*SUPPLIED DATA*:
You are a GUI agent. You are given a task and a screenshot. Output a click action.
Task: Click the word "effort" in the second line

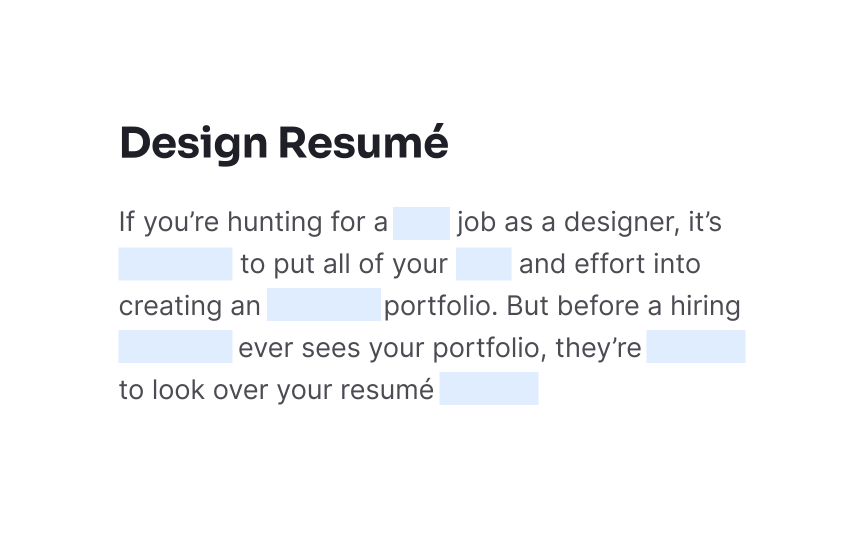[609, 264]
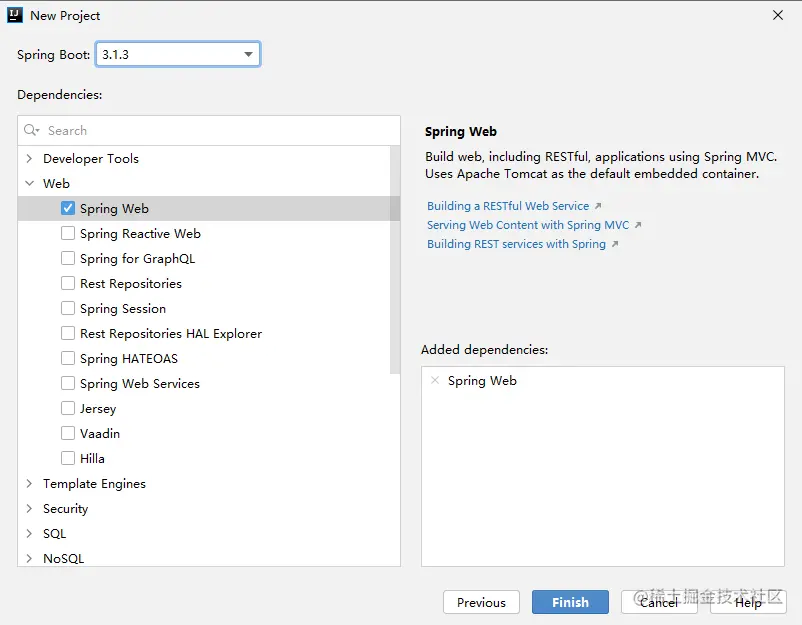The height and width of the screenshot is (625, 802).
Task: Enable the Spring Reactive Web checkbox
Action: pos(68,234)

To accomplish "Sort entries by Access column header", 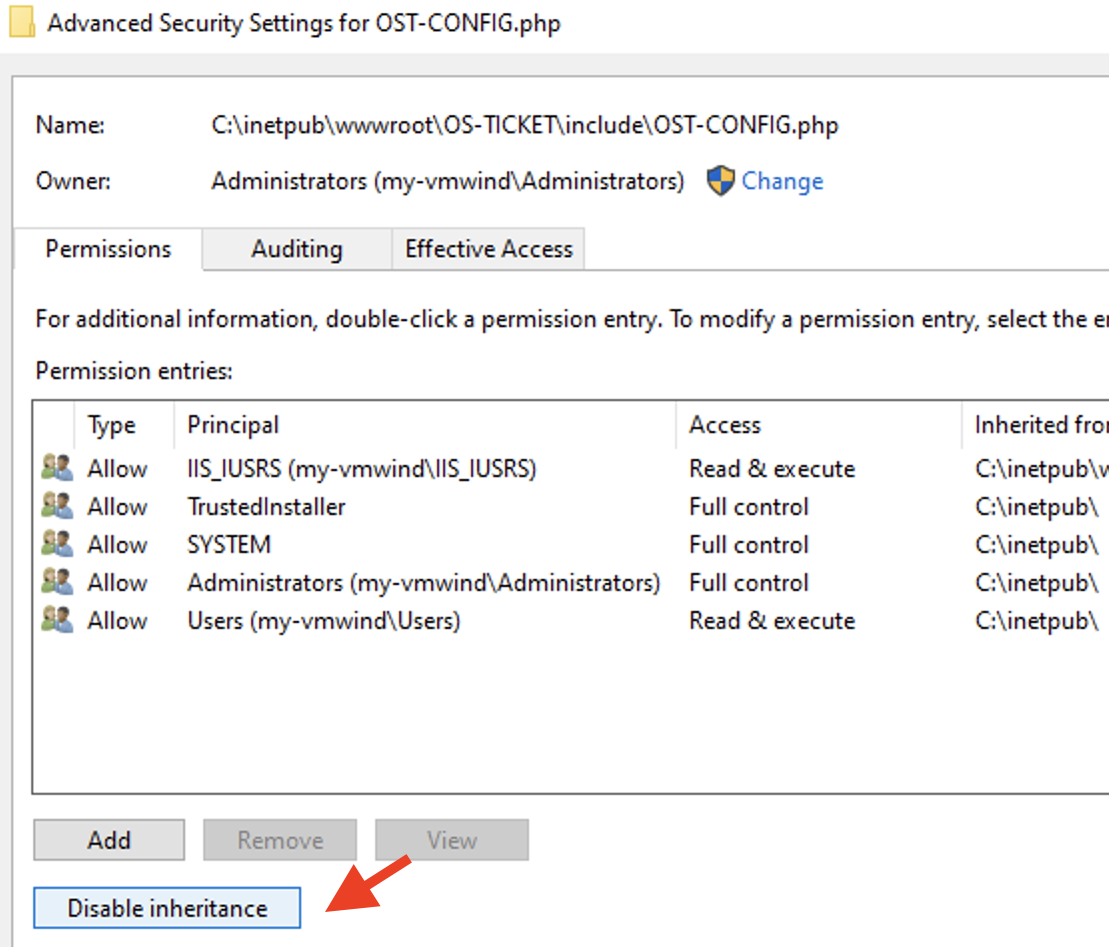I will point(724,425).
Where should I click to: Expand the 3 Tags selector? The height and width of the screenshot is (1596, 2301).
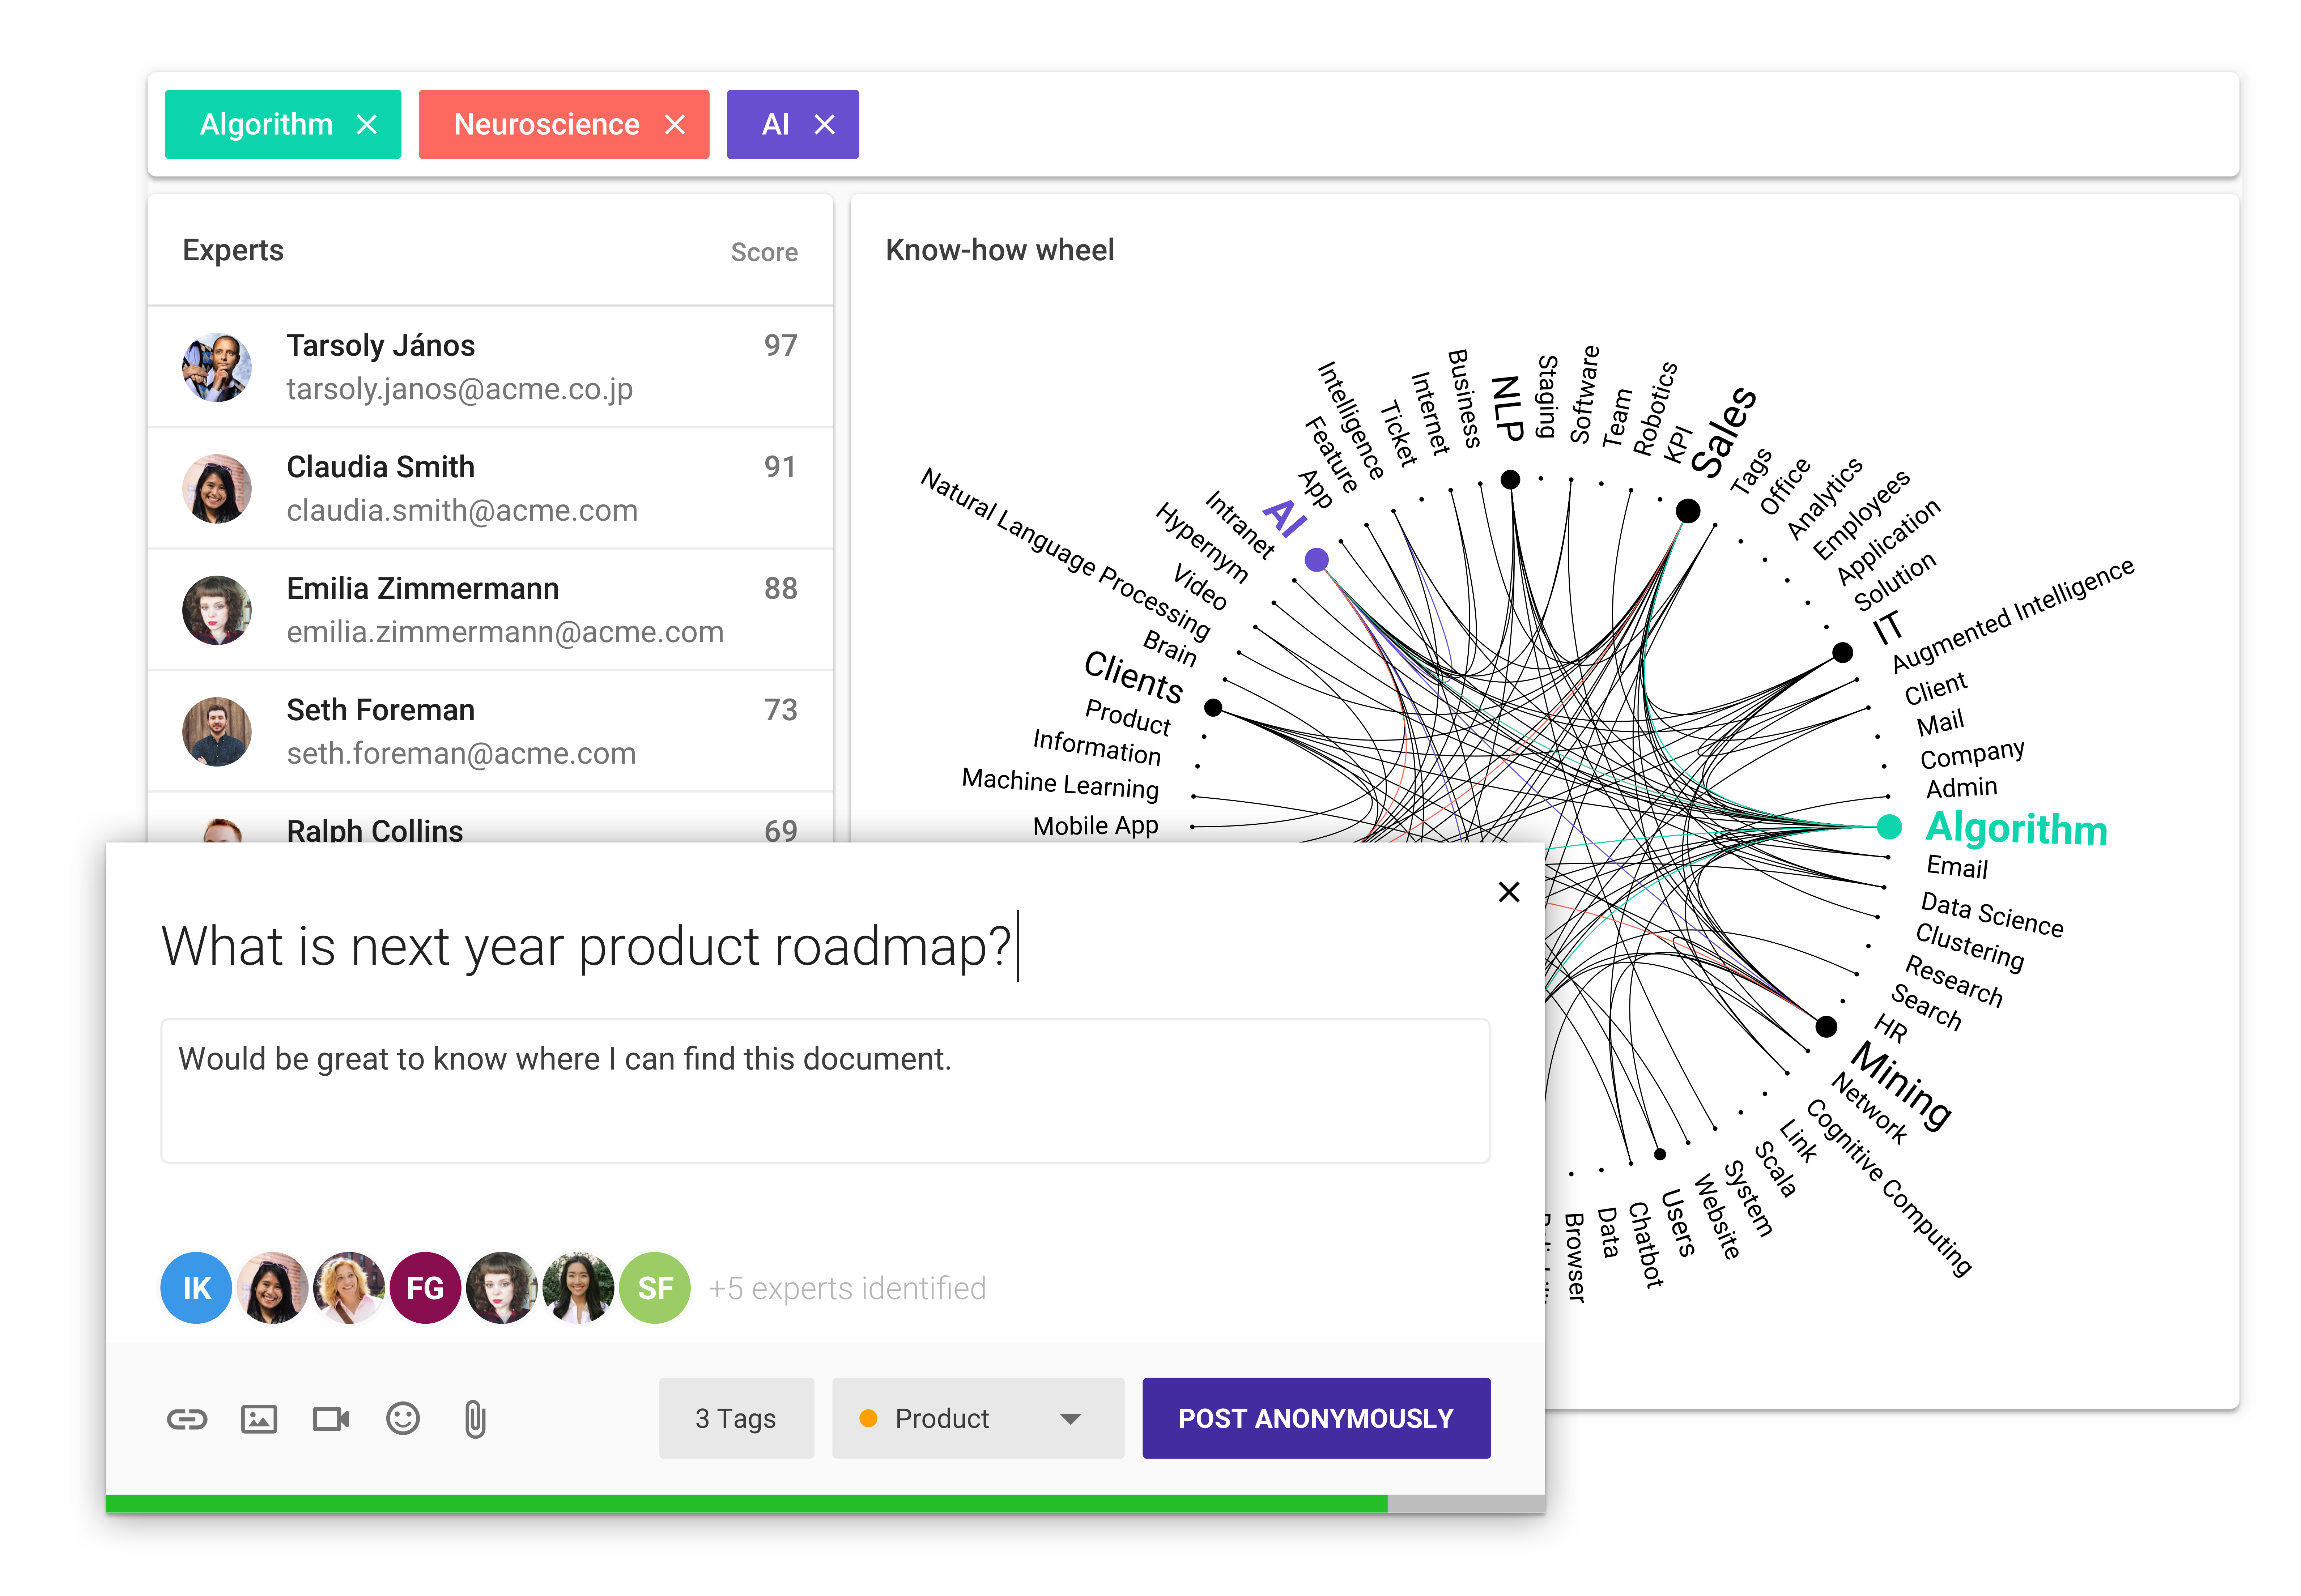click(736, 1417)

*TRY IT*:
Only the lines from the one that contains "Where should I" to the end of the records, inclusive, are to be quoted exactly, with pictures excluded.

*WORKED SOLUTION*:
Where should I click to: Expand the 3 Tags selector? The height and width of the screenshot is (1596, 2301).
click(736, 1417)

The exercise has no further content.